In fact, I expect that the first four minutes would be spent defining most of the words in that paragraph.

And thats assuming you have someone who "clicks" on it the first time around. If they don't, it's going to take a while. Part of the problem is that as you put it, most people don't care. And it's just too costly (in all senses of the word) to really educate people about "computer stuff". This is why we've been advocating user education for years and it hasn't worked.

So we say that we can't teach users not to shoot themselves in the foot. Cool. What are our other options? We can try to make it impossible for users to shoot themselves in the foot. But what we've found is that users ignore warnings. If you make the security restrictions too strict, users can't figure out how to evade them and deem the machine broken. If you make them too easy to circumvent, users go ahead and shoot themselves anyway. If you use a trusted computing architecture, user freedom is lost in such a way that it'd be better for people to be shooting themselves.

If you can't stop people from losing a limb, and you can't tell them how not to do so, what is the world to do?

EDIT: The only thing I can think of is to make computer education cheaper. And I don't mean in the monetary sense, I mean the mental sense. We need to find some way to get more people to care about computers, or make the concepts easier to teach, or make the materials easier to access, or make humans smarter, or something.

This is a problem I spend mental computer time on daily trying to solve. No answers present themselves. I would actually love for someone to show me the silver bullet, or even a box of lead ones. (LINK: http://bhorowitz.com/2011/10/26/lead-bullets/)

EDIT_2: And just for clarification, I'm focusing on all aspects of computing here, not just security or usability or what have you.

════════════════

◆ WORK ORDER: Update the passage on computer user education from "EDIT: The only" to "smarter, or something.", replacing "monetary" with "financial".

◆ DATA BLOCK:
════════════════

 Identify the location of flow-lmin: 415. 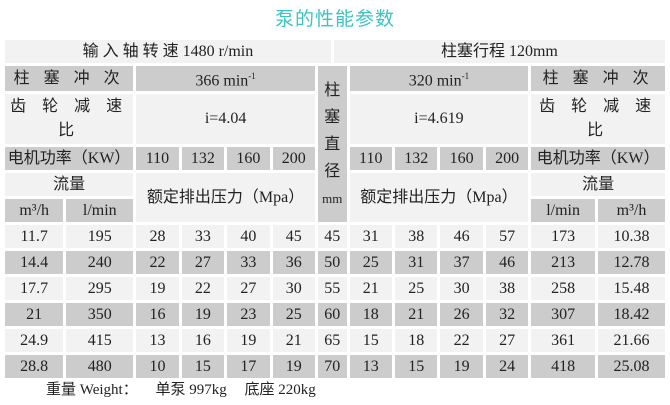
(100, 341).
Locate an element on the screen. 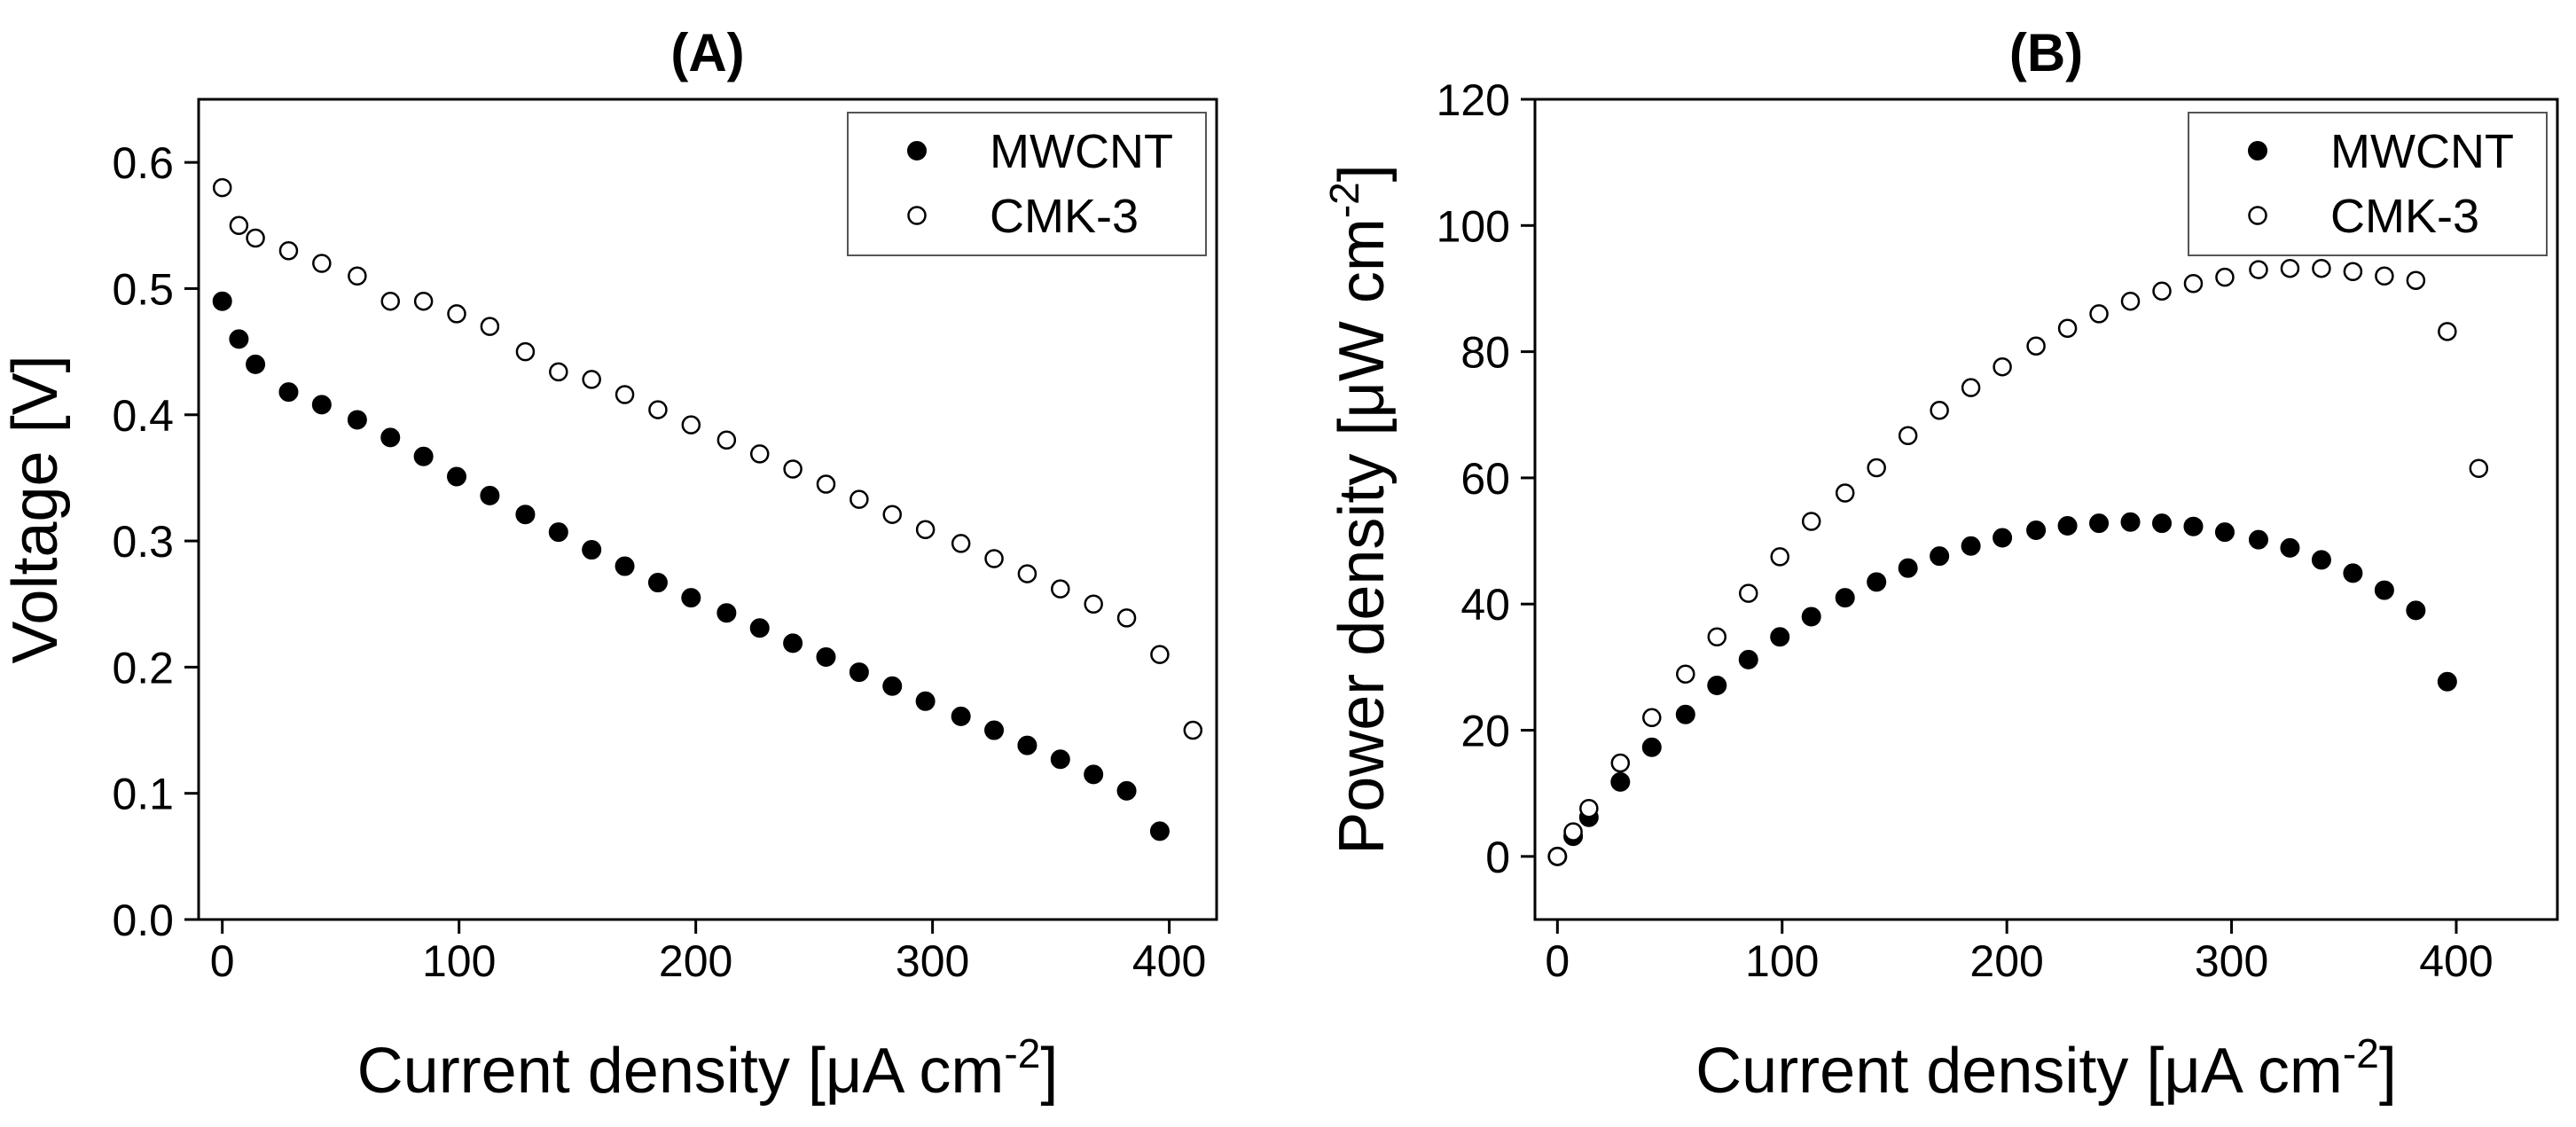 Image resolution: width=2576 pixels, height=1127 pixels. x-tick-label: 100 is located at coordinates (1782, 961).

════════════════

◆ RESPONSE:
EDIT: The only thing I can think of is to make computer education cheaper. And I don't mean in the financial sense, I mean the mental sense. We need to find some way to get more people to care about computers, or make the concepts easier to teach, or make the materials easier to access, or make humans smarter, or something.